1. Why did you undertake this research?

The Scottish Government has highlighted that a quality health service must be accessible to everyone. Inequity of access to orthodontic services has been reported previously in the UK, though hitherto there has been no data published in relation to NHS orthodontic services in Scotland. We wanted to examine orthodontic activity in relation to socioeconomic deprivation.

2. What would you like to do next in this area to follow on from this work?

We would like to see these data used to inform policy in terms of developing orthodontic services and referral pathways in Scotland. We would be interested in exploring the explanations for this strong relationship between socioeconomic determinants and access to orthodontic treatment.

Commentary

The Scottish Government's 2007 health action plan1 set out a programme for a healthier Scotland by 'helping people to sustain and improve their health, especially in disadvantaged communities, ensuring better, local and faster access to healthcare'. Whilst there is no doubt that progress is being made towards the goal of improved health overall (especially in children's dental health where there is high quality epidemiological data to support this), the authors of this paper have identified a common challenge in delivering healthcare – the inverse care law.

Dr Tudor Hart, a general medical practitioner in Wales, first proposed in 1971 that the availability of good medical care tends to vary inversely with the need for it in the population served2 and the inverse care law has subsequently become a frequently identified phenomenon.

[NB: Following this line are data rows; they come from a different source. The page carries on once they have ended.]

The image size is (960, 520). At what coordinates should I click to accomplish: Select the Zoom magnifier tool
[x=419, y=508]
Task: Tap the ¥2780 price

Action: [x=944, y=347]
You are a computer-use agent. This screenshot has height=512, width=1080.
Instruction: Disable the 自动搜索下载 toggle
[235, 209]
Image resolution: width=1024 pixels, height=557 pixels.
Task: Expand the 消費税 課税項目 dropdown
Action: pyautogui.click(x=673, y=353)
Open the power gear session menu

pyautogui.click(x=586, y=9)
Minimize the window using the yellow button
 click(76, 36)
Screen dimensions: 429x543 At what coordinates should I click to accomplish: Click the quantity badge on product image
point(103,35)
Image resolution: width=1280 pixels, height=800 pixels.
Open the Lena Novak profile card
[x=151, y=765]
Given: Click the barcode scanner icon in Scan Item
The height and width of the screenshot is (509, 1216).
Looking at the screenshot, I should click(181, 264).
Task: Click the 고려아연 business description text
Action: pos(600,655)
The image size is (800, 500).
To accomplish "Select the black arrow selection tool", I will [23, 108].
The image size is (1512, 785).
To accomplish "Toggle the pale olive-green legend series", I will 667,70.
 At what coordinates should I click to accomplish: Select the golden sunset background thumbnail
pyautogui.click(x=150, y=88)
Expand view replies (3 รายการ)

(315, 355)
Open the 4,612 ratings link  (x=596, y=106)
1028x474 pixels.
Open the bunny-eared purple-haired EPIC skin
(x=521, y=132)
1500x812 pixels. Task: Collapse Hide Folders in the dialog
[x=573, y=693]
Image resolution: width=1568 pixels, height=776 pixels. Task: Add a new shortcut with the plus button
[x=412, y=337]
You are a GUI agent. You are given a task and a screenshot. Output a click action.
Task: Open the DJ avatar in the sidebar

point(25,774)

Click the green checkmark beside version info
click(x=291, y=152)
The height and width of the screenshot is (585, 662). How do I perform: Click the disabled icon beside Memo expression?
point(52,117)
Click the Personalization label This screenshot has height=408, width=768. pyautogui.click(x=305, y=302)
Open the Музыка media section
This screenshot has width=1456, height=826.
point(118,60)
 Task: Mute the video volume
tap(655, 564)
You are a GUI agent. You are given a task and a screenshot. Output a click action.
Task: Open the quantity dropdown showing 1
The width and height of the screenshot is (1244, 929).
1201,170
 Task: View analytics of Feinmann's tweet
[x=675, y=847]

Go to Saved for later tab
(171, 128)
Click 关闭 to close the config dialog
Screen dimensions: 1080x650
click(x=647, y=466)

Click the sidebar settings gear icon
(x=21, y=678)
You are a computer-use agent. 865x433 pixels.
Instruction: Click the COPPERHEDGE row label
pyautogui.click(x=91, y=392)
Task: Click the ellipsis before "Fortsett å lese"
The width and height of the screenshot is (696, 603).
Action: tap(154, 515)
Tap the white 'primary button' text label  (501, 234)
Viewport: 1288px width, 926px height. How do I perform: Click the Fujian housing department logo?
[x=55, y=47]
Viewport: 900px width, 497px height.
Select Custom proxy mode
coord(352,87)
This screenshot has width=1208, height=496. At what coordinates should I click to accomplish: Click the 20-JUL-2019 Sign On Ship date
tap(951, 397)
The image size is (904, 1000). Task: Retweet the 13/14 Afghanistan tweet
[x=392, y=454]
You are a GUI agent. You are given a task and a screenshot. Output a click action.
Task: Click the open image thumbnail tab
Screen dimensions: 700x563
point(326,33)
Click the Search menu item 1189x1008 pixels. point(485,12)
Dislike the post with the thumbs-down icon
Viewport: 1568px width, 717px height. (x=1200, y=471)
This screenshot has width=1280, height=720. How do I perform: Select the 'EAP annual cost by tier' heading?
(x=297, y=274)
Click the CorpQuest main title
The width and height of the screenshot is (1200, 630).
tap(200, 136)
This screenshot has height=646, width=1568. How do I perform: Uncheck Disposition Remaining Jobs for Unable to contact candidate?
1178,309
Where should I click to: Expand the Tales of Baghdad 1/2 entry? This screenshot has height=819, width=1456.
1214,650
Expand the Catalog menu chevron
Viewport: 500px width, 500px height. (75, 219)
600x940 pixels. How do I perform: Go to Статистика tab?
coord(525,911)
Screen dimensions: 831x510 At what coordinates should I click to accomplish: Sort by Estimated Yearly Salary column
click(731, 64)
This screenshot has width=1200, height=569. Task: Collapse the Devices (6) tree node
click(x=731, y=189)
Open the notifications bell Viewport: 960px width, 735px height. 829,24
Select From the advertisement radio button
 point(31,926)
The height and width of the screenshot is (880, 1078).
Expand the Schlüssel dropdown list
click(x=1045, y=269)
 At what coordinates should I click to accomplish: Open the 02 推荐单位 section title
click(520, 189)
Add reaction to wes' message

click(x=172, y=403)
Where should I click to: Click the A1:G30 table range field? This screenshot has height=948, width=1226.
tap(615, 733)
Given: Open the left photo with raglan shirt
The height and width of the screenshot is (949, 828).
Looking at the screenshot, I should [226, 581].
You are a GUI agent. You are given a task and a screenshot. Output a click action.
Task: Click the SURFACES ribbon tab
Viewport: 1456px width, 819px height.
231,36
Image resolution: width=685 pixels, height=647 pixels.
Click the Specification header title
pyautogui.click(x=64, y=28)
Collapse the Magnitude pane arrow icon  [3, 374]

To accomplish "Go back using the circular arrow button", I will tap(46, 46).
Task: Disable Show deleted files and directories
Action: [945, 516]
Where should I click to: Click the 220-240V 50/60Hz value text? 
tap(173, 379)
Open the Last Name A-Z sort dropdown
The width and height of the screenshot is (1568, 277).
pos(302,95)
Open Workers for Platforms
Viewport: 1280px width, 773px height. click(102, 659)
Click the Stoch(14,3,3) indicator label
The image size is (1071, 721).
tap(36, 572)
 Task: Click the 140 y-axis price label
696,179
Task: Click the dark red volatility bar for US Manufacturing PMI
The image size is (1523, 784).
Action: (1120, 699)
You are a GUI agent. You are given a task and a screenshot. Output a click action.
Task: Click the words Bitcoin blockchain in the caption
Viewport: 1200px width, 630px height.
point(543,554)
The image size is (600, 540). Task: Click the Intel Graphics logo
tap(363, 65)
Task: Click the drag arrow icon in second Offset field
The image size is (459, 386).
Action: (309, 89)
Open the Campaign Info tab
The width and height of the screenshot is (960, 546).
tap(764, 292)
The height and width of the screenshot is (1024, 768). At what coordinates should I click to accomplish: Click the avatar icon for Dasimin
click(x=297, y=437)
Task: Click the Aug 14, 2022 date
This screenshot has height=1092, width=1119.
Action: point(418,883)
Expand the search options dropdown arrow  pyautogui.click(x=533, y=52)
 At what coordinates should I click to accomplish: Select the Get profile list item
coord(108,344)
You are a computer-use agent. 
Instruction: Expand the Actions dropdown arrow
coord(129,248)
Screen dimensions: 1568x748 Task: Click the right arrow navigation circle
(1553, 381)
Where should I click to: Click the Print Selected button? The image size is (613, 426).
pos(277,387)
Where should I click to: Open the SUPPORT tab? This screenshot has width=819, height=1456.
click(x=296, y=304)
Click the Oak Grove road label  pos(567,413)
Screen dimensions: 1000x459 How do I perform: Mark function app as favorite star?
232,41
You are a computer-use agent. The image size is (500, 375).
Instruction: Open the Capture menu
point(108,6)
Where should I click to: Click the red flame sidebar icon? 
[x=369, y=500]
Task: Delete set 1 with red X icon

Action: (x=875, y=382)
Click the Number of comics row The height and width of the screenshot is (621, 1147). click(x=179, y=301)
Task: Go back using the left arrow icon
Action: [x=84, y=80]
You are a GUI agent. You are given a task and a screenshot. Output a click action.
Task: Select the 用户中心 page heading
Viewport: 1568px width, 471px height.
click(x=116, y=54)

Two issues stand out for me. First, the evidence that patients from more deprived areas of Scotland are less likely to receive the orthodontic treatment for which they may have a clinical need. Although the authors rightly recognise that the reasons for this are complex, the fact remains that they have identified an inequality which sits uncomfortably with the policy intention to 'sustain and improve health, especially in disadvantaged communities'. The second issue concerns the availability and distribution of financial resources. The fact that 65% of the average costs for items of service of a child's NHS dental care in Scotland is attributed to orthodontics raises an issue of principle which others may wish to debate further. This, coupled with the evidence that patients from affluent areas are more likely to receive those orthodontic services, seems like a double setback for children from more deprived communities where dental disease is higher and where the need for orthodontic care is no less. The decision to move to an orthodontic needs-based service in Scotland took place after these data were collected and is therefore welcome. More may need to be done if the issues identified in this helpful paper are to be fully addressed.